1981 wurde Johannes Bügner, ein ehemaliges Mitglied der ANS, von fünf ANS-Mitgliedern ermordet, weil er aus der Gruppe ausgetreten und angeblich schwul war.9 Unter den fünf Tätern war auch der Neonazi Michael Frühauf, der im Prozess behauptete, er habe mit dem Hamburger Verfassungsschutz zusammengearbeitet, also dem Inlandsgeheimdienst. Sein Verbindungsmann habe ihm Straffreiheit zugesichert, wenn er sich nicht aktiv an Straftaten beteilige. Die beiden Haupttäter, darunter Frühauf, wurden jedoch zu lebenslanger Haft verurteilt, die drei Mitangeklagten zu geringfügigen Haftstrafen.

Mitglieder der ANS

 

Gesinnungsgemeinschaft der Neuen Front (GdNF)

Die Mitglieder der GdNF entstammten den Kameradschaften der 1983 verbotenen Aktionsfront Nationaler Sozialisten/Nationale Aktivisten (ANS/NA).

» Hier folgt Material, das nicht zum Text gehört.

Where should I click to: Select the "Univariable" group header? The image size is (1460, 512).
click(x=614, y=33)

»Die Gesinnungsgemeinschaft gruppiert sich um den Informationsbrief zur Lage der Bewegung “Die Neue Front”, nach dem sie sich benennt, und findet ihr Fundament in den Leserkreisen der Neuen Front.« (Quelle: Vgl. M. Kühnen: Politisches Lexikon der Neuen Front. Butzbach 1987, S. 187 f.)

Getreu ihrem historischen Vorbild, der NSDAP, gliederte sich die Gesinnungsgemeinschaft der Neuen Front (GdNF) in sieben Bereiche, die sich in Gaue, Kameradschaften und Stützpunkte teilen, darunter auch die ANS-Niederlande unter Eite Homann und die österreichische Volkstreue Außerparlamentarische Opposition unter Gottfried Küssel.

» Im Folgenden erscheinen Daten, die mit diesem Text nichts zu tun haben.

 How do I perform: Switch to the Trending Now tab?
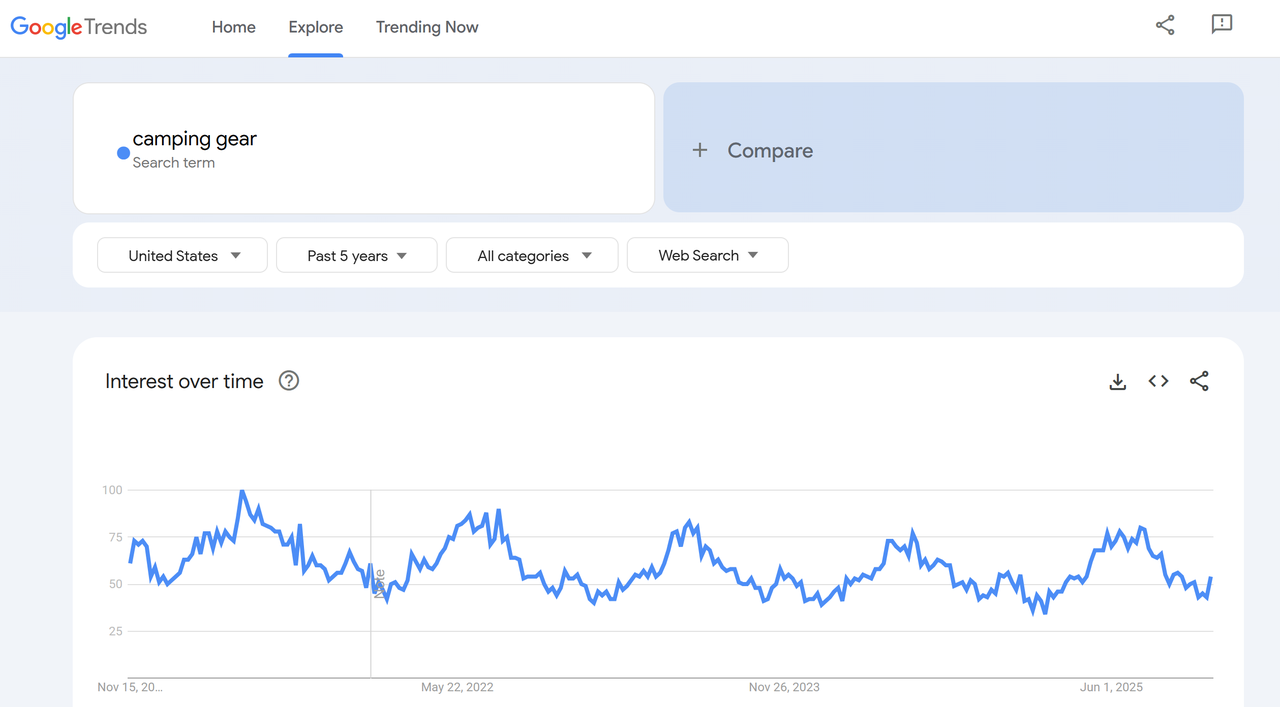[x=427, y=27]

Der innere Kreis der Kameradschaft wurde von 1984-1986 vom Komitee zur Vorbereitung der Feierlichkeiten zum 100. Geburtstag Adolf Hitlers (KAH) gebildet. Die GdNF-Mitglieder traten ab 1984 in die Freiheitliche Deutsche Arbeiterpartei (FAP) ein und übernehmen sie.

Nach der Veröffentlichung eines schwulenfeindlichen Anti-Kühnen-Manifestes durch einen Teil der GdNF spaltet diese sich 1986 in einen Flügel um Kühnen und einen um den FAP-Generalsekretär Jürgen Mosler. Während der Mosler-Flügel die organisatorischen Strukturen in FAP und KAH übernimmt, bildet die GdNF um Kühnen in der Folgezeit neue Vorfeldorganisationen und regionale Wahlparteien.

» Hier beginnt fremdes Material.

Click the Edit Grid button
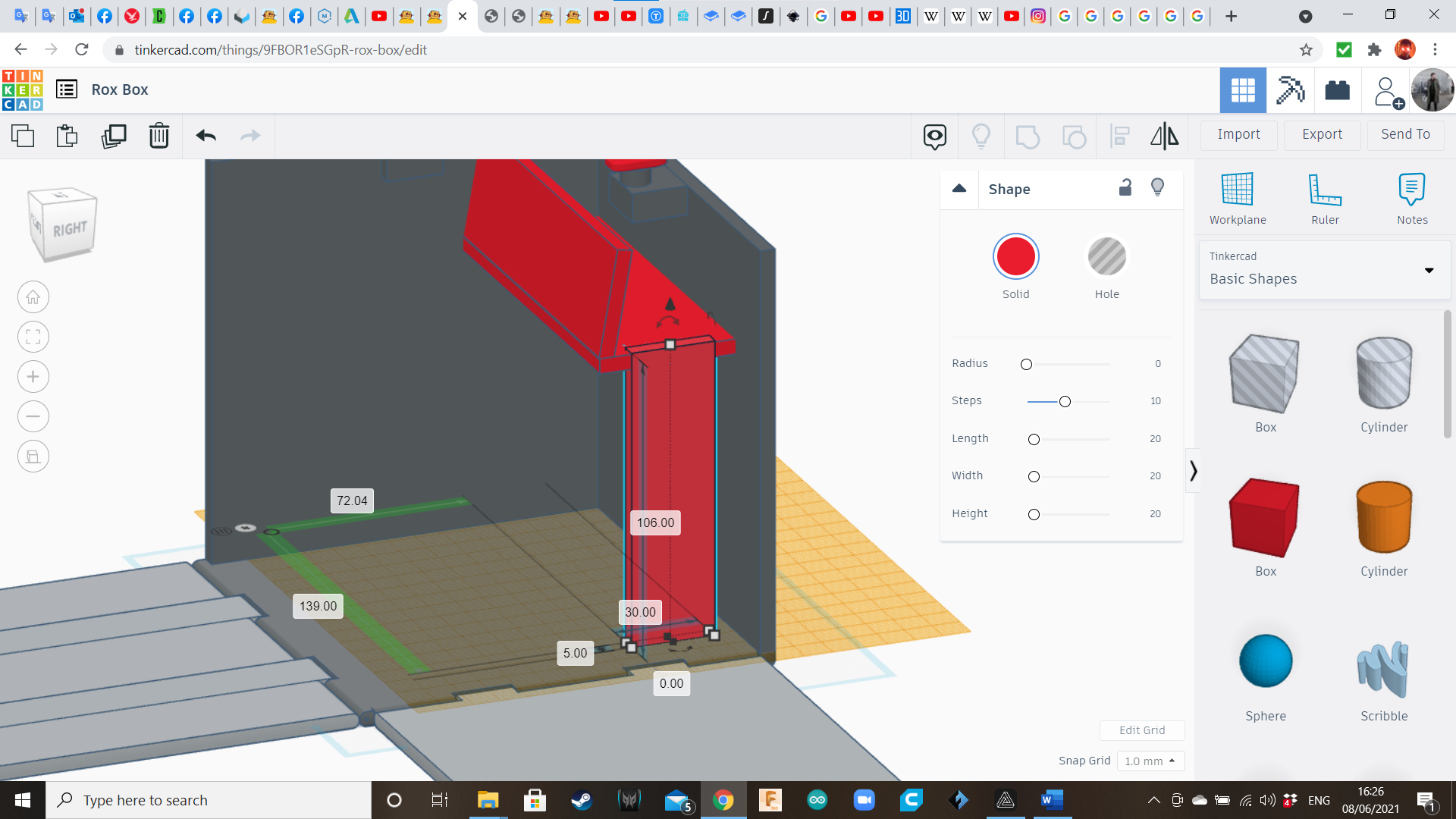Screen dimensions: 1456x819 [1141, 730]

Mit dem Tod Kühnens am 25. April 1991 geht die faktische Führung der GdNF an eine Troika aus Christian Worch, Gottfried Küssel und Arnulf Winfried Priem über. Ende November 1994 wird Christian Worch wegen Leitung der GdNF zu zwei Jahren Haft verurteilt. Das Gericht stellt fest, daß die GdNF eine Nachfolgeorganisation der verbotenen ANS/NA sei.